* Required work *
**a.** According to the article on treating skin infections, how many hospital admissions do these infections lead to each year?
**b.** Translate this sentence from the article on treating skin infections into Spanish: "Treating skin and soft tissue infections isn’t the most glamorous job in medicine."
**c.** Pick up the article on treating skin infections after its final sentence and keep writing it.

* Study text *
--- START ---

Pharmacology and the Treatment of Complicated Skin and Skin-Structure Infections

Published - Written by Daniela Lamas

Treating skin and soft tissue infections isn’t the most glamorous job in medicine. But as these infections – ranging from cellulitis to abscess and often accompanied by fever and other signs of systemic illness – lead to nearly 900,000 hospital admissions annually, it’s an essential one. And with the emergence of strains of methicillin-resistant Staphylococcus aureus (MRSA) in the community in recent years, coupled with toxicity and inconvenience of existing antibiotic options – many of which require twice-daily intravenous dosing, such as with vancomycin – there’s a real need for new therapies.

Two recent articles in NEJM offer hopeful news about a potentially less burdensome course of treatment for the estimated 15 million skin and soft tissue infections that occur yearly in the US.

Both studies test drugs whose mechanism of action is similar to vancomyin – the current go-to in our therapeutic armamentarium for skin and soft tissue infection. These semisynthetic antibiotics, called dalbavancin and oritavancin, do their job by blocking steps in how gram-positive bacteria like staph create their cell walls. Because the drugs have a longer half-life allowing  for weekly+ dosing, they could be a desirable option for patients and providers who would no longer be saddled with twice daily dosing of an intravenous antibiotic.

But do they work as well as our mainstays of treatment? To address that question, Dr. Boucher and colleagues enrolled more than 1200 patients with cellulitis, a major abscess or wound infection associated with erythema and drainage or swelling, along with at least one systemic sign of infection such as a fever or elevated white blood cell count. These patients received either three days of intravenous vancomycin followed by oral linezolid for 10 to 14 days, or the study drug – dalbavancin – given as one IV infusion on day one and then again on day eight. Overall, patients randomly assigned to dalbavancin were just as likely to see a response in their cellulitis to those who received the daily intravenous dosing of vancomycin and a week of daily pills.

--- END ---

(Data drawn from a collection)
--- START ---

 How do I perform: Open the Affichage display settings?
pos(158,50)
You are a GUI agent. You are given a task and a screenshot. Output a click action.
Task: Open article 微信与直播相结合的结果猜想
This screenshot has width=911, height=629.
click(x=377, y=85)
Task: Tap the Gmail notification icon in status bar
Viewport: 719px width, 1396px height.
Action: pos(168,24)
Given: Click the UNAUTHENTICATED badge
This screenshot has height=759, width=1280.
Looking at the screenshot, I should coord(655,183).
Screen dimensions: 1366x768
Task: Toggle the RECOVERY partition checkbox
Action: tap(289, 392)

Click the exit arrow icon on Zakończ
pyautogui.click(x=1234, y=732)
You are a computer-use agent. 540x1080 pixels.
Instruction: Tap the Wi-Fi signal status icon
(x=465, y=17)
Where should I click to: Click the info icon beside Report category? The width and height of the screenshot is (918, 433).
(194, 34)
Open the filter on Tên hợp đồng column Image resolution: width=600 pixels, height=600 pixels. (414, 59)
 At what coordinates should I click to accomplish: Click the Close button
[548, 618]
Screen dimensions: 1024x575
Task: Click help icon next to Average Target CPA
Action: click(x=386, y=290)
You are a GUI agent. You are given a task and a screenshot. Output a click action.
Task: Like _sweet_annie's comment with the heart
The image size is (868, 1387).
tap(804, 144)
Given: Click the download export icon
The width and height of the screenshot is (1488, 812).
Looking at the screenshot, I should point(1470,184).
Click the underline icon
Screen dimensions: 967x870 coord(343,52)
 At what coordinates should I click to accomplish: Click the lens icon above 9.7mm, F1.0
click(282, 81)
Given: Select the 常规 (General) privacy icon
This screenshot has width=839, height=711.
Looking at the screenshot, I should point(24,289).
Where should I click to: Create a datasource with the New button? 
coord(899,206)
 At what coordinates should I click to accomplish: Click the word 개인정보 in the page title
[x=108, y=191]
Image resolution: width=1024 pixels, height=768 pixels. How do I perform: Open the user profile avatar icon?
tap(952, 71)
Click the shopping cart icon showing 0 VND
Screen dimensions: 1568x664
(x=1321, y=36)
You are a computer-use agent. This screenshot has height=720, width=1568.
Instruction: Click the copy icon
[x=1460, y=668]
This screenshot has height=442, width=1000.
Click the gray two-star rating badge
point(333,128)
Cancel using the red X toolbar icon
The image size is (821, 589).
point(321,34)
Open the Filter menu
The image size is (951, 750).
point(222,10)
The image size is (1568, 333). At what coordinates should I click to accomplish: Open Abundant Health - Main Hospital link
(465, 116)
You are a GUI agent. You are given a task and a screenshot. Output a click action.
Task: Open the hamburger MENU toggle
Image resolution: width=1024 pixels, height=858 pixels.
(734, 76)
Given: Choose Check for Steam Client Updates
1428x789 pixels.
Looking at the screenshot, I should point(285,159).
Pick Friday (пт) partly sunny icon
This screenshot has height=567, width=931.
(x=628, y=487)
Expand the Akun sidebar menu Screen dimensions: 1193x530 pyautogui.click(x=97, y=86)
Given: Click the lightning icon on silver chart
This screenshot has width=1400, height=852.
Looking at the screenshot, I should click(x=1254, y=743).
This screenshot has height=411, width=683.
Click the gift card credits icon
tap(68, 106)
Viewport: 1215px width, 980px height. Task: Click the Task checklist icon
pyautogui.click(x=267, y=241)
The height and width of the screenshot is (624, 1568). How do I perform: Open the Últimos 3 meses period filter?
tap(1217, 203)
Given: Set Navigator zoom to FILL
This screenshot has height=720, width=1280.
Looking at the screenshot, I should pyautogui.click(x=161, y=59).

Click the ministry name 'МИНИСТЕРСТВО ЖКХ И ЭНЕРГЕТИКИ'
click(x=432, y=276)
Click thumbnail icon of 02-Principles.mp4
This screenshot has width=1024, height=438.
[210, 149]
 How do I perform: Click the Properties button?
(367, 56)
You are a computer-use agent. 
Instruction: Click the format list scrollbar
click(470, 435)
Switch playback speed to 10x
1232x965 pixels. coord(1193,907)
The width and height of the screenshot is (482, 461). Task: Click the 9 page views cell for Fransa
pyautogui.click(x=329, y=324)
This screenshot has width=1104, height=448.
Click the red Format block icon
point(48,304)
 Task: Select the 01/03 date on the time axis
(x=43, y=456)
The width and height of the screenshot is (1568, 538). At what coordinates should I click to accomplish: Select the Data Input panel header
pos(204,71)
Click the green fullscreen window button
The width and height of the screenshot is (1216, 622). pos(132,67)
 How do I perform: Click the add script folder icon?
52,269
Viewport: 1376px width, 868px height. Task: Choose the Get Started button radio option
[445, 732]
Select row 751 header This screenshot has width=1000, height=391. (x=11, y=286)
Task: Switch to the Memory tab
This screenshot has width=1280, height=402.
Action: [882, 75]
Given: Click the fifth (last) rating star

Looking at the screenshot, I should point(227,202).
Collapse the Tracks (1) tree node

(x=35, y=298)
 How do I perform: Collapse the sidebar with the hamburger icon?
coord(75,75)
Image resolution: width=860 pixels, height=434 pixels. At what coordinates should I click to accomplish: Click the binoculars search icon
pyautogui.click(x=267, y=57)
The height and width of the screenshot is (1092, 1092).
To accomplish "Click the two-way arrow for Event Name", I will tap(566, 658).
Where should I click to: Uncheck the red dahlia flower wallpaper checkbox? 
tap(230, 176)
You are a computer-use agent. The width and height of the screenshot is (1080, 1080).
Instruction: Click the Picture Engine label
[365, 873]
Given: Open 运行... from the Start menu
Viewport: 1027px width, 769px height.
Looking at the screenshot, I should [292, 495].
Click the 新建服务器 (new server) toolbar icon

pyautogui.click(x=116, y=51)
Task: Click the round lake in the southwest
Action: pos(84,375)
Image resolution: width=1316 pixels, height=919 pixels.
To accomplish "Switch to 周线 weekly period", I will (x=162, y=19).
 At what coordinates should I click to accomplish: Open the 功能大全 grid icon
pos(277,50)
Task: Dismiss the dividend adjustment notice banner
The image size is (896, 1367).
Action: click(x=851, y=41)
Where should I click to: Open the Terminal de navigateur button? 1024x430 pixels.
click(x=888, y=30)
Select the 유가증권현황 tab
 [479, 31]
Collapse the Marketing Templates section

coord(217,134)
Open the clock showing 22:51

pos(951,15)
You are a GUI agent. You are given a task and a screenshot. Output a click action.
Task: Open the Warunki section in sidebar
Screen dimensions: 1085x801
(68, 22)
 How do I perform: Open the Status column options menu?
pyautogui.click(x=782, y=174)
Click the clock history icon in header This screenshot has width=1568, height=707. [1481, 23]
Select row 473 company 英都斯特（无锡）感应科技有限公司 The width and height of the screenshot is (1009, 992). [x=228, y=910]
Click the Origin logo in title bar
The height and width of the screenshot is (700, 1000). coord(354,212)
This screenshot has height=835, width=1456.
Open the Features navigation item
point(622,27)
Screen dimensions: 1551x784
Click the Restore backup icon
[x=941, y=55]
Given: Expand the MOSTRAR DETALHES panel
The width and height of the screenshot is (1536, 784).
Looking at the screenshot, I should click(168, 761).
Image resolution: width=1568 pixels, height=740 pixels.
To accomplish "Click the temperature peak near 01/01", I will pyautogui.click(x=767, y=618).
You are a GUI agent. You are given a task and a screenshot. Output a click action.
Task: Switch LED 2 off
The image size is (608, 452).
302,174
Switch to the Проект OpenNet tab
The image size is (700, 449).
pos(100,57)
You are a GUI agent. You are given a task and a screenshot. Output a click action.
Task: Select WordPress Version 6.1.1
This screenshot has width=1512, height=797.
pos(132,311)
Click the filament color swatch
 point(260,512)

--- END ---

* Answer set *
**a.** Nearly 900,000

**b.** Tratar las infecciones de la piel y de los tejidos blandos no es el trabajo más glamuroso de la medicina.

**c.**
An accompanying paper describes similar results with the drug oritavancin. In this study, led by Dr. Corey and colleagues, nearly 1,000 patients with cellulitis, abscess or wound infection received either oritavancin in a single dose, or 7 to 10 days of IV vancomycin given twice daily. Once again, those who received the single dose drug were just as likely for their infection to decrease in size in the first few days and to regress fully after the course of treatment.

While these results are promising, it’s not time to say goodbye to vancomycin for skin and soft tissue infections just yet, writes Dr. Henry Chambers, who heads the Division of Infectious Diseases at University of California in San Francisco, in an accompanying editorial.  He notes that both studies were non-inferiority trials, which allow us to conclude that the drugs aren’t significantly worse than vancomycin, but don’t prove that they are more effective. While no safety concerns were identified during the period of study monitoring, the studies assessed only a small number of patients and the medication effects may linger so we don’t know whether they could cause unforeseen reactions weeks or months after administration. Furthermore, the studies do not address how these drugs might work for patients with more severe staph infections such as pneumonia, infections of bones or joints, or infections of the heart valve.

These are key questions to answer, he writes, as these long-acting antibiotics could “profoundly impact how these infections are managed by reducing or in some cases eliminating costs and risks of hospitalization.”